We also had a TV, but in [our village] there was no reception and you had to make the programs yourself. Our TV was just a wooden frame around where the screen used to be, and the frame sat in the red dust underneath the limba tree, and my sister Nikura used to put her head inside the frame to do the pictures. This is a good trick. I know now that we should have called this reality television.
That’s really all I think I can tell you about the plot. To say any more would reveal these characters’ secrets out of turn, out of context. It would loosen the knot that I felt build in my stomach as I picked up each new hint, as each conversation brought some new piece of information. You want to know what has happened, but you are also dreading it.
Throughout the book, Little Bee has a sort of informed cheerfulness that made me laugh. No matter what she’s been through, she is still a little awestruck by the bustling London streets. It’s easy to forget how young she really is. But she is not some Pollyanna; more than any other character, she has a good idea how this story is going to end for her, but she doesn’t shy away from it.
Little Bee was originally released in the UK as The Other Hand. This is Chris Cleave‘s second novel. His first book, Incendiary, tells the story of an al-Qaeda bomb attack on a London soccer match. It’s presented as a novel-length letter from an outraged mother to Osama bin Laden. My copy of Little Bee was loaned to me by my friend, Ari, who has exceptionally good taste in books.

(Element and text location data)
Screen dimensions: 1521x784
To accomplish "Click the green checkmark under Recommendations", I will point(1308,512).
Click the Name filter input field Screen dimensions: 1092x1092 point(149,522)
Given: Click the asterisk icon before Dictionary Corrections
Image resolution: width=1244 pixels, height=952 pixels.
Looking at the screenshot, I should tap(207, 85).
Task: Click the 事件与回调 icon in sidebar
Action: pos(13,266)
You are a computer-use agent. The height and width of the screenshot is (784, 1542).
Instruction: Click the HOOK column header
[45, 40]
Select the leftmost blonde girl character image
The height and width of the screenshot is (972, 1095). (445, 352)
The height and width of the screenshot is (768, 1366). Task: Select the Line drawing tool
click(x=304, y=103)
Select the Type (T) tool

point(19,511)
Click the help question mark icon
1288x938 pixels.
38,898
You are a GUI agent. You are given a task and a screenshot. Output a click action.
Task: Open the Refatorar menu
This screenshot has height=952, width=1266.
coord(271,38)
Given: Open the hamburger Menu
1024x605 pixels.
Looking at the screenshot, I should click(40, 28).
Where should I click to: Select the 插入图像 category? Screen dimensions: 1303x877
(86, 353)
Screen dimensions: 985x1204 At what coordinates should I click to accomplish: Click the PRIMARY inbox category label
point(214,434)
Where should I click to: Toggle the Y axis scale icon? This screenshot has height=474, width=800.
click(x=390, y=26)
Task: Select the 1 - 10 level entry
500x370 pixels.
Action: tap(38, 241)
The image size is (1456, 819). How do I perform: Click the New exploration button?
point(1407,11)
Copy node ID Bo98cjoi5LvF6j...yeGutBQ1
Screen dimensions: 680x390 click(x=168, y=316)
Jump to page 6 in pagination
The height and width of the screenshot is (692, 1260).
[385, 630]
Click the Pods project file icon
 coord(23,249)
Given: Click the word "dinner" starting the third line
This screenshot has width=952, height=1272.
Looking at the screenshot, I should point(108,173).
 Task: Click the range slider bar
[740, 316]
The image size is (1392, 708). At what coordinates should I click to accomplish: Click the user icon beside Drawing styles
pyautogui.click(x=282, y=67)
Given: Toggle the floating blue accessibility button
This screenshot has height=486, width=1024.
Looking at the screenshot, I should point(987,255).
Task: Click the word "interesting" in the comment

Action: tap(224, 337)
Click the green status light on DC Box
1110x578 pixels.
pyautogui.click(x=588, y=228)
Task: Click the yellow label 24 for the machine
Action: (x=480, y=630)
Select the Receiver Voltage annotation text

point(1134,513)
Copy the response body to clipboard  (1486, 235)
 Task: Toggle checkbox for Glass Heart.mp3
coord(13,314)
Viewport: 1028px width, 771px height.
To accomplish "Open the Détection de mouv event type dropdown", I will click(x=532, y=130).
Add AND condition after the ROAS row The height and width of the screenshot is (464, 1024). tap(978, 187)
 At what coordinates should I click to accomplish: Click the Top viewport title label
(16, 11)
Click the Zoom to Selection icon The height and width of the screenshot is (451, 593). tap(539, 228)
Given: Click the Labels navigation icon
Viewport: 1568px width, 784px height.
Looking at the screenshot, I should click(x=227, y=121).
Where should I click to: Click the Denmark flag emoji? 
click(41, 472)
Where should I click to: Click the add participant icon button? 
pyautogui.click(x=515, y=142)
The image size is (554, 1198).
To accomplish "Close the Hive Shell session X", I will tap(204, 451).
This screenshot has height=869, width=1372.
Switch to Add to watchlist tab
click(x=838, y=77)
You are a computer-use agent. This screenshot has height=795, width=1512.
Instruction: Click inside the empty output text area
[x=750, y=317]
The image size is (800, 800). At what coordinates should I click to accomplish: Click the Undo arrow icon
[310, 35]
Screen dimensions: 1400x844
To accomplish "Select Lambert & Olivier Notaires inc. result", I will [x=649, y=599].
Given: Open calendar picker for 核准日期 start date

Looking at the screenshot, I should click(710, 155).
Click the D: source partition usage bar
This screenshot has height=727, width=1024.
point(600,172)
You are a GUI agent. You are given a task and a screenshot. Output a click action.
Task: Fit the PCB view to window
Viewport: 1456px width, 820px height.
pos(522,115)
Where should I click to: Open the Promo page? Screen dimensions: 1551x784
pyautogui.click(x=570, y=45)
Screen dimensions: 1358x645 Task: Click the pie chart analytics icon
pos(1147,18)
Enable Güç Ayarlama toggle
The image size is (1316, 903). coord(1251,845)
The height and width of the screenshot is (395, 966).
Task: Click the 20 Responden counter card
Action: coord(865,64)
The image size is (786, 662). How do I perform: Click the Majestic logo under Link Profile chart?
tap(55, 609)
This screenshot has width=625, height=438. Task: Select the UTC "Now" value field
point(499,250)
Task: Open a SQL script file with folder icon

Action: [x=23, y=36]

LIST OF TASKS:
1 > Please retype the passage of the Little Bee review starting at "That’s really all" and ending at "also dreading it.".
2 > According to the Little Bee review, what title was the novel originally released under in the UK?

RESPONSES:
1 >
That’s really all I think I can tell you about the plot. To say any more would reveal these characters’ secrets out of turn, out of context. It would loosen the knot that I felt build in my stomach as I picked up each new hint, as each conversation brought some new piece of information. You want to know what has happened, but you are also dreading it.

2 > The Other Hand